__Texte source__
'''
La France venait d'être libérée quand mon père fut enfermé. En octobre 1946, sa famille l'a banni au pensionnat de Sorèze, derrière de hauts murs dans la Montagne Noire, à l'âge de huit ans.

 

Ainsi commence le livre, écrit en 2023-2024, que Frédéric Beigbeder a consacré à son père, né en 1938 et décédé en 2023. 

 

L'auteur en veut à ses grands-parents de l'avoir banni à Sorèze, cette abbaye-école, qu'il a visitée, ce qui l'a mis en colère contre eux:

 

Cette incarcération l'a cadenassé pour toujours.

 

Ce n'est qu'après avoir vu dans son cercueil un homme responsable, apaisé qu'il a pu enfin faire plus ample connaissance avec lui.

 

Jean-Michel Beigbeder est enterré le 3 octobre 2023 au cimetière de Guéthary, où se trouve déjà la tombe de Paul-Jean Toulet 1.

 

Après sa mort, l'auteur entreprend de reconstituer la vie de son père, pleine de zones d'ombre et de mensonges, de déni et de silences:

 

Jamais je n'aurais osé écrire ce livre de son vivant.

 

Il revient au commencement, à Sorèze, parce que c'est en ce lieu que, conditionné à la survie en milieu hostile, son caractère s'est fermé:

 

Jean-Michel est devenu un humain claquemuré.

 

En 1950, Jean-Michel est envoyé en Suisse dans un internat, à Fribourg, la villa Saint-Jean, où les religieux n'étaient pas plus tendres.

 

Après, Jean-Michel est allé au lycée Louis Barthou de Pau où il a fait la connaissance salutaire de l'abbé Sahuc, ancien missionnaire en Asie.

 

En 1956, il abandonne subitement ses études littéraires, entreprises pour préparer Normale Sup, une maîtrise de droit et Sciences-Po Paris.
'''
__Données fournies__
'''
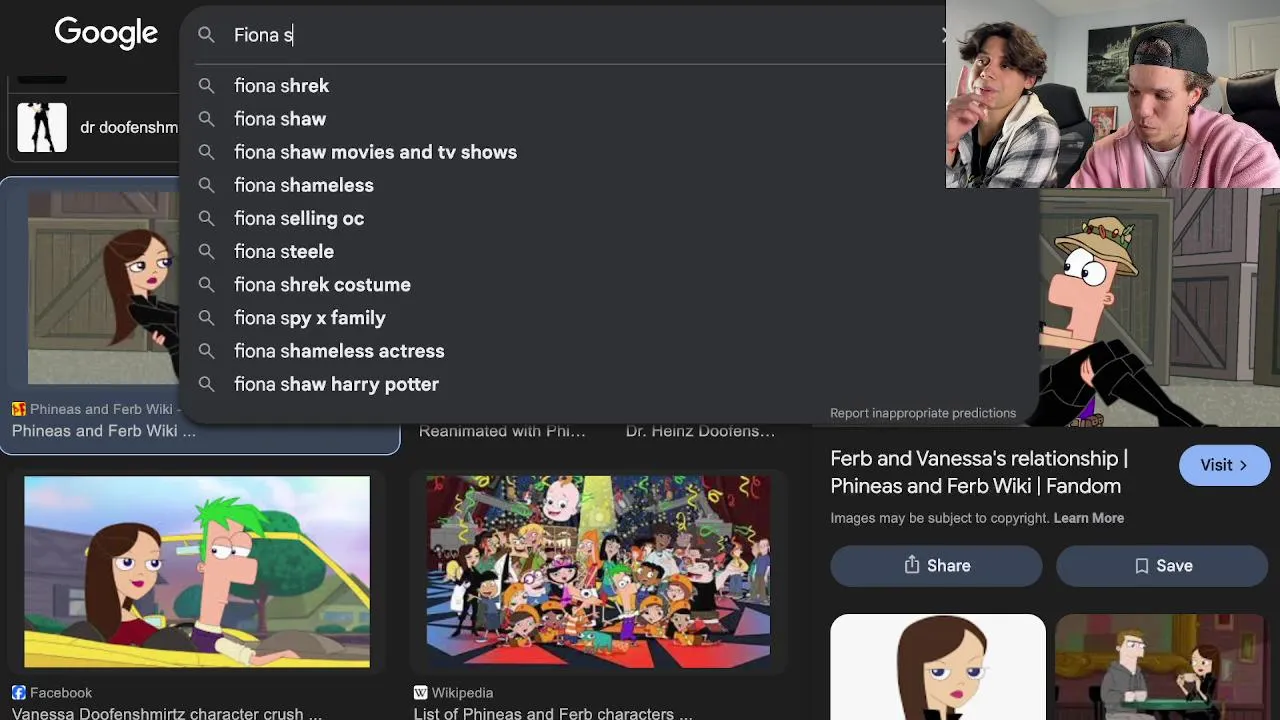The width and height of the screenshot is (1280, 720).
Task: Open the Learn More copyright link
Action: point(1089,518)
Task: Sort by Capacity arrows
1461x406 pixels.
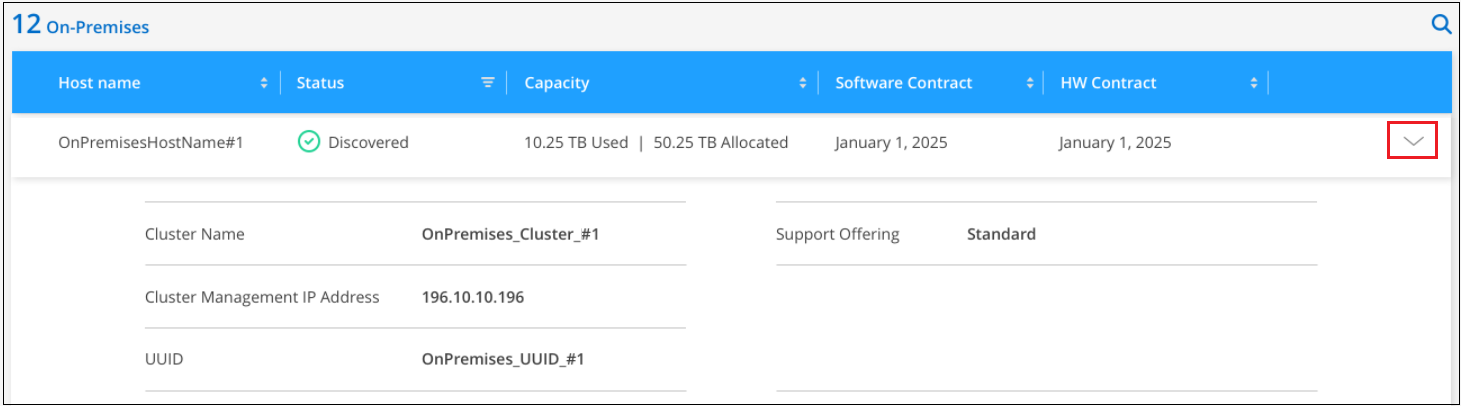Action: pos(802,83)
'''
__Consigne A__
Répondez aux questions suivantes à partir du texte sur le père de Frédéric Beigbeder.
(i) À quelle date et à quel âge Jean-Michel a-t-il été envoyé au pensionnat de Sorèze ?
(ii) Quand et où Jean-Michel Beigbeder a-t-il été enterré ?
(iii) Qui Jean-Michel a-t-il rencontré au lycée Louis Barthou de Pau ?
__Consigne B__
Indiquez si chacune des affirmations suivantes concorde avec le texte sur le père de Frédéric Beigbeder. Répondez par oui ou par non et citez les mots du texte qui le montrent.
(i) Jean-Michel Beigbeder est né en 1938.
(ii) L'internat suisse où Jean-Michel a été envoyé se trouvait à Genève.
(iii) L'auteur a écrit ce livre du vivant de son père.
__Consigne C__
Prolongez le texte sur le père de Frédéric Beigbeder à partir de sa dernière phrase.

__Réponse attendue A__
(i) En octobre 1946, à l'âge de huit ans.
(ii) Le 3 octobre 2023, au cimetière de Guéthary.
(iii) L'abbé Sahuc, ancien missionnaire en Asie.

__Réponse attendue B__
(i) Oui : « né en 1938 et décédé en 2023 ».
(ii) Non : « à Fribourg, la villa Saint-Jean ».
(iii) Non : « Jamais je n'aurais osé écrire ce livre de son vivant. »

__Réponse attendue C__
 

Il fait en effet un tour du monde, seul, à dix-huit ans, et s'évade à bord d'un paquebot pour le Nouveau Monde, où sa famille a des contacts.

 

Après une traversée des États-Unis, il se rend en Extrême-Orient, en Inde où il est battu et rançonné, enfin à Marseille, en passager clandestin...

 

Après sa mort, l'auteur découvre des secrets de son père en utilisant le mot de passe trouvé dans son portefeuille lui donnant accès à son ordinateur...

 

De même accède-t-il aux archives de son père, qui contiennent deux écrits pendant ses études américaines, de 1960 et 1962, lesquels révèlent:

 

Un jeune homme désespéré.

 

Jean-Michel entre, en 1963, à Zurich, chez Spencer Stuart, un cabinet de chasseur de tête, métier où il excellera et qui est décrit par le menu.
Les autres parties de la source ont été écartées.